Once your shares have been recorded, you cannot change those shares unless all of the other owners agree.
It sometimes happens that another party is providing money towards the purchase price. A typical example is a parent helping a child to buy his or her first house. In these cases, we can only act for and advise the buyer and can accept no responsibility on behalf of the other party in connection with any money that they may have contributed. This is because a number of recent cases have shown that there is a possible conflict of interest between you, and we would not be able to offer completely independent advice to all concerned. The following sorts of problems can arise:
- Is it a loan or a gift? This must be agreed beforehand, as there is a big difference between the two!
- What happens if the other party wants their money back?
- Will interest be payable on the loan, if indeed it is a loan?
- What happens if there is a sale and the money is not repaid?
- Does the loan need to be secured against the property, if indeed it is a loan? And, if so, will this complicate the mortgage arrangements?
If anyone who is not a party to the transaction is contributing money towards the purchase, that person should take independent advice from another lawyer/ accountant before proceeding.
If you have any general queries arising from these notes, we are happy to advise you without making any extra charge.

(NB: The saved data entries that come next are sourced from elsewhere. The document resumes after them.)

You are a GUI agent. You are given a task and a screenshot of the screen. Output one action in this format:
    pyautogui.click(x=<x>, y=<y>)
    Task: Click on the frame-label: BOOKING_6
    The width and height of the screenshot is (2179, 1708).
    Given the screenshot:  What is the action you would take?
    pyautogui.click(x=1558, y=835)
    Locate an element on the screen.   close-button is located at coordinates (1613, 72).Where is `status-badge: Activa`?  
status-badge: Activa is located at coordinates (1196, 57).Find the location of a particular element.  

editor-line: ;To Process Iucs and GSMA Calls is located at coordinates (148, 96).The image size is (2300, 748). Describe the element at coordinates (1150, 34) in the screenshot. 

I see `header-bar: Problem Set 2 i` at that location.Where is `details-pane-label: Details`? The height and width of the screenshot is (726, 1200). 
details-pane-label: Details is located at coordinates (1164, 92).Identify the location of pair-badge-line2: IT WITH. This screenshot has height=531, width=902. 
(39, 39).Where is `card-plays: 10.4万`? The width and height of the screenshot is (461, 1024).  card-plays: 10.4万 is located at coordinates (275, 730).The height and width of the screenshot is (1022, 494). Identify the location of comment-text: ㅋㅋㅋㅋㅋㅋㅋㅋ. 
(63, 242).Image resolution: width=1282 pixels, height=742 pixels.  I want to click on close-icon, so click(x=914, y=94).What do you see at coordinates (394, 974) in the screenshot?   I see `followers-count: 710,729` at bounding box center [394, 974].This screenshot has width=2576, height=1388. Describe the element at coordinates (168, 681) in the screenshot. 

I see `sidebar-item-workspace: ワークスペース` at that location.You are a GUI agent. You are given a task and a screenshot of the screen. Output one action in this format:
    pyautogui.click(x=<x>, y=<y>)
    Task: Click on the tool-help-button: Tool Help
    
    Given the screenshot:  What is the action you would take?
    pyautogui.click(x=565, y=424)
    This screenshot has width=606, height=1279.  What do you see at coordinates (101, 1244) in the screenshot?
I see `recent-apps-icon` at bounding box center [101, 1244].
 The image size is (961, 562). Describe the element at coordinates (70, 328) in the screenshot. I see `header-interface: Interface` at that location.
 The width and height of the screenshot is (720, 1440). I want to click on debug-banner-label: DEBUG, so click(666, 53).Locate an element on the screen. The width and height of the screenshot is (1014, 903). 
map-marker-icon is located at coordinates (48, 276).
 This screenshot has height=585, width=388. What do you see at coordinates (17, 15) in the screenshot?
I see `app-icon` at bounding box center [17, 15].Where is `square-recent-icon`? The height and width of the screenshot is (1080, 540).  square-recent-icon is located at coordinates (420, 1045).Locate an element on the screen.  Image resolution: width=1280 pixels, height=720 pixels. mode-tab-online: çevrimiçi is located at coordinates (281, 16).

If you are buying jointly and one person is making a financial contribution which is more than a co-purchaser, it is important to give careful consideration to how the property will be held between you upon completion. If you decide to hold the property as joint tenants (in equal shares) or tenants in common (in either equal or unequal shares) but one of you is contributing by way of deposit or cash payment towards the purchase price (which is more than the percentage share you will ultimately own upon completion), then you should be aware that you will effectively make a gift to your co-purchaser(s) as soon as the money arrives into our client account (which will be in your joint names).
For example, if you were buying for £100,000 and chose to hold the property between you on a 50:50 basis, but one of you had contributed in the sum of £60,000 (from a bank account in a sole name), then the other co-purchaser would effectively receive a gift of £10,000 (£60,000 - £50,000). Whilst this entirely normal/intended in most transactions (particularly with married couples), it is important that we highlight the legal and practical implications of this arrangement so that all clients can consider taking independent legal or financial advice on their intentions if they have any concerns. Please note that in view of our professional obligations to you both we are not permitted to advise you separately on this issue therefore all co-purchasing clients who have any concerns are recommended to take independent legal and/or financial advice before making any payments.